Die Beiträge des achten Dachauer Symposium haben verdeutlicht, dass auch Frauen an den Verbrechen des Nationalsozialismus beteiligt waren. Diese Form der Beteiligung sieht allerdings anders aus als die der Männer. Nur selten waren Frauen direkt Ausführende bei physischen Gewalttaten. Dennoch trugen sie an vielen verschiedenen Stellen zur Stabilisierung des Nationalsozialismus bei, in dem sie beispielsweise die Bürokratie stützten. Die Ergebnisse der Tagung erscheinen im Sommer im achten Band der Reihe Dachauer Symposien zur Zeitgeschichte (Wallstein Verlag). Das neunte Dachauer Symposium wird am 10. - 11. Oktober 2008 zum Thema "Das Jahr 1933. die nationalsozialistische Machteroberung und die deutsche Gesellschaft" unter der wissenschaftlichen Leitung von Andreas Wirsching (Uni Augsburg) stattfinden.

Konferenzübersicht

Bernhard Schoßig (Dachau) u. Marita Krauss (München): Ganz normale Frauen. „Täterinnen“-Forschung als Gender-Forschung

Sektion 1: Die „Deutsche Frau und Mutter"

DATEN |
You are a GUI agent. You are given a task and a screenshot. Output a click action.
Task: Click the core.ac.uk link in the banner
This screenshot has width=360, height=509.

DIE AUFGABE | Können Sie den Text zum Dachauer Symposium oben vollständig und Wort für Wort wiedergeben?

ANTWORT ZUR AUFGABE |
Die Beiträge des achten Dachauer Symposium haben verdeutlicht, dass auch Frauen an den Verbrechen des Nationalsozialismus beteiligt waren. Diese Form der Beteiligung sieht allerdings anders aus als die der Männer. Nur selten waren Frauen direkt Ausführende bei physischen Gewalttaten. Dennoch trugen sie an vielen verschiedenen Stellen zur Stabilisierung des Nationalsozialismus bei, in dem sie beispielsweise die Bürokratie stützten. Die Ergebnisse der Tagung erscheinen im Sommer im achten Band der Reihe Dachauer Symposien zur Zeitgeschichte (Wallstein Verlag). Das neunte Dachauer Symposium wird am 10. - 11. Oktober 2008 zum Thema "Das Jahr 1933. die nationalsozialistische Machteroberung und die deutsche Gesellschaft" unter der wissenschaftlichen Leitung von Andreas Wirsching (Uni Augsburg) stattfinden.

Konferenzübersicht

Bernhard Schoßig (Dachau) u. Marita Krauss (München): Ganz normale Frauen. „Täterinnen“-Forschung als Gender-Forschung

Sektion 1: Die „Deutsche Frau und Mutter"